I have a number of small cap dividend paying stocks. While I love having these stocks in my portfolio, they move around like a yo yo as far as changes in price go. These companies sometime give me heart palpitations given the degree to which their stock prices are subject to movement. And it’s for good reason. A number of my small cap dividend paying stocks have market betas close to 2, which means the move twice as much as a general move in the market.

Your consumer staples on the otherhand?  Consumer staples beta’s tend to be incredibly low. Both Colgate and McKormick have beta’s below 0.5, meaning that move just half as much as a general movement in the market.

Downsides to consumer staples?

Changing consumer tastes

This biggest risk I foresee with a concentrated consumer staples dividend portfolio is the risk of changing consumer tastes. Consumers are a fickle group, so they may choose to switch brands readily as they latest toothpaste or bodywash hits the market. However the risk of a product category disappearing has to be considered pretty low.

The idea that we may just stop brushing our teeth or showering with soaps and body washes or eating cereals seems difficult to imagine at this juncture. So consumer staples as a category will likely have consistent, predictable demand for years to come. Unlike the technology sector, there’s little risk of category killers as such.

Regulatory

With every increasing scrutiny and research into products that are high in sugar, fat or toxins, there are always chances that regulators may discover some toxic substances in toothpastes or gels that they aren’t happy with, or start cracking down on cereals, foods or supplements that are very suggary, high in fats or high in something else.

A diversified portfolio of consumer staples across multiple categories would likely significantly cut down the risk of any catastrophic event impacting the portfolio.

Strong total returns

While consumer staples have consistent, but not spectacular demand and fairly low volatility, that does that make them poor returning or poor investments for total return?

I picked a sample of 5 of my favorite consumer staples, to see how they’ve performed over the last 10 years.

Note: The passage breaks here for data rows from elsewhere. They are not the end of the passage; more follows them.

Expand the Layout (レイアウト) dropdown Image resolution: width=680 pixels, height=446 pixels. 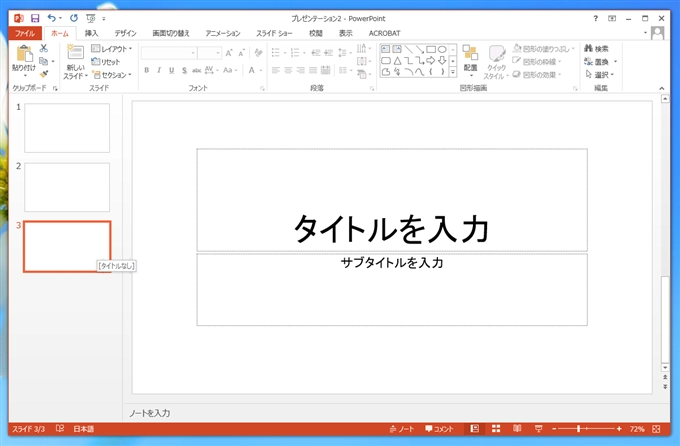113,48
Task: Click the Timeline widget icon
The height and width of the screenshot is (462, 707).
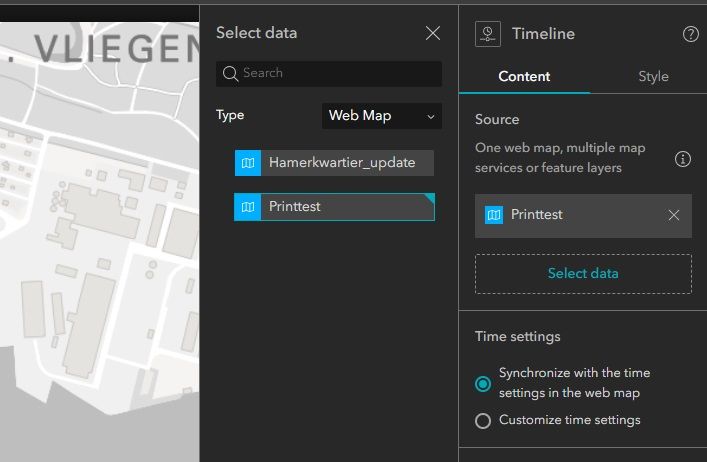Action: point(488,33)

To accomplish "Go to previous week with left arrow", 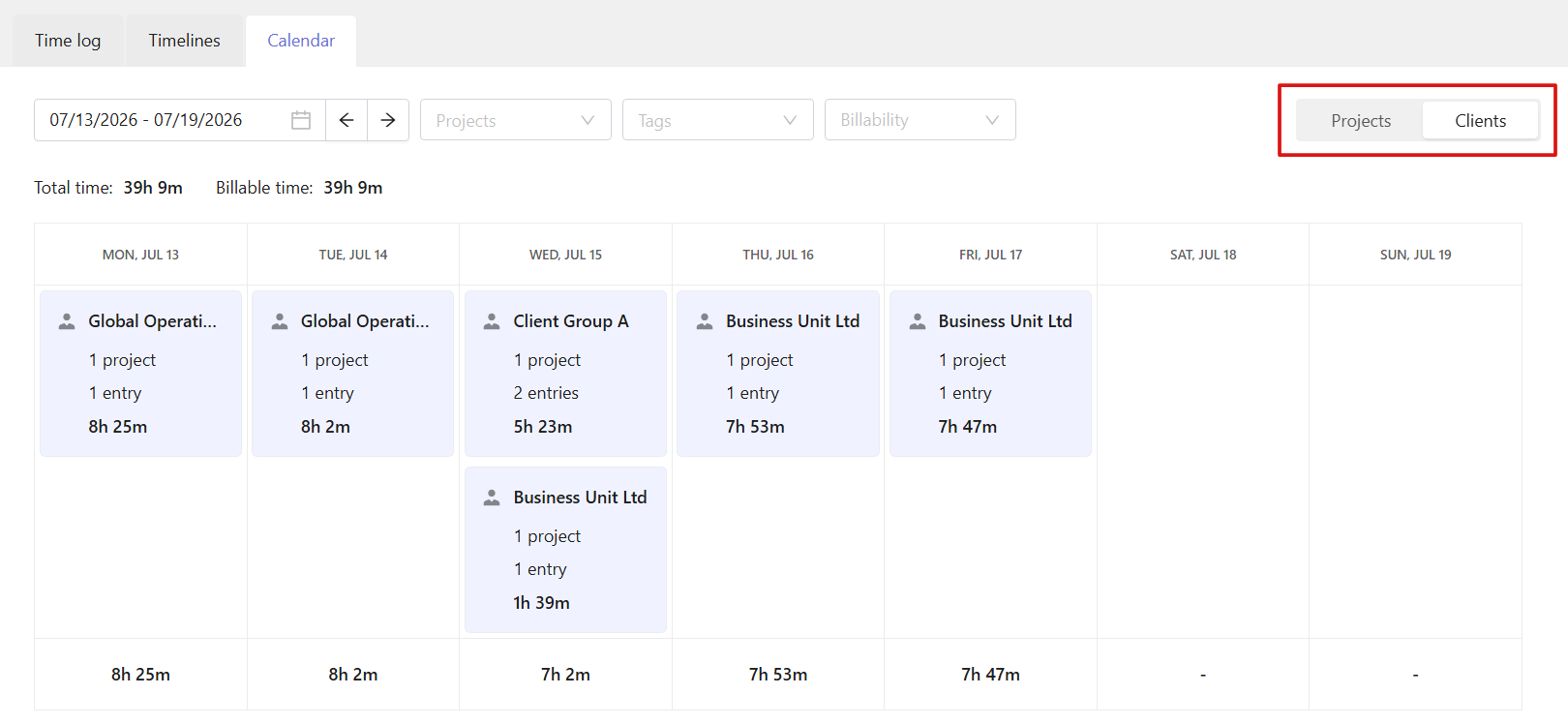I will pos(347,120).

My favorite consumer staples are Colgate, McKormick, Church & Dwight (which I’d love to get a piece of at some stage, but which has just been too far out of my reach), Kimberly Clark, and Proctor & Gamble.

So how would a portfolio with these names have done over 10 years? Here’s what $10k in each of these names invested 10 years ago would be worth today.

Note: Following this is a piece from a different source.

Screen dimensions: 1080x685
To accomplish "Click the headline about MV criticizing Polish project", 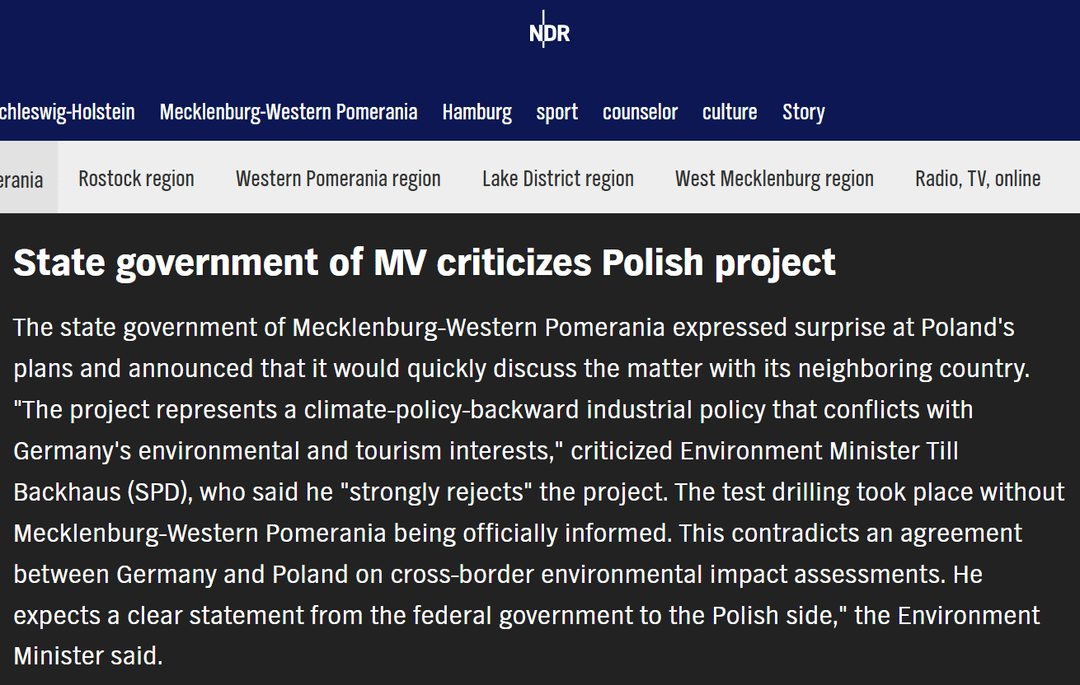I will coord(424,262).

Colgate: $10k in 2004 is worth $33k today

McKormick: $10k in 2004 worth $38k today

Church & Dwight: $10k in 2004 worth $73k today

Kimberly Clark: $10k in 2004 worth $33k today

Proctor & Gamble: $10k in 2004 is worth $25k today

An equal weighted portfolio in these names with $10k in each (or $50k in total) would have returned $202k today. A 4x return!. Not bad for a set of boring staple stocks!. Church and Dwight would have accounted for a line’s share of that return, but all the other stocks performed fairly well. A similar investment in an index would be worth a touch over $100k today.

Conclusions

Conventional wisdom suggests that one’s holdings should be well diversified. There are many ways to diversify, and a concentrated holding of stocks in a specific sector is not one of these ways. However, as you’ve hopefully gathered it’s possible to achieve a consistent, stead revenue and earnings stream with consumer staples companies. Additionally, you can do all of this with a relatively low level of volatility.

Further, it’s not just a great stream of dividend income that you accumulate over time. Consumer staple companies can deliver you powerful total returns as well. Does that mean I’d concentrate a full portfolio in just this sector? Probably not, because that would mean I’d be ignoring some powerful, high returning businesses in other sectors like Visa, CME or Novartis which have been equally lucrative.

However if we are in the beginnings of a correction which takes the Dow below 15,000, you can bet that I’ll be looking to significantly increase my exposure to some of these consumer staples names.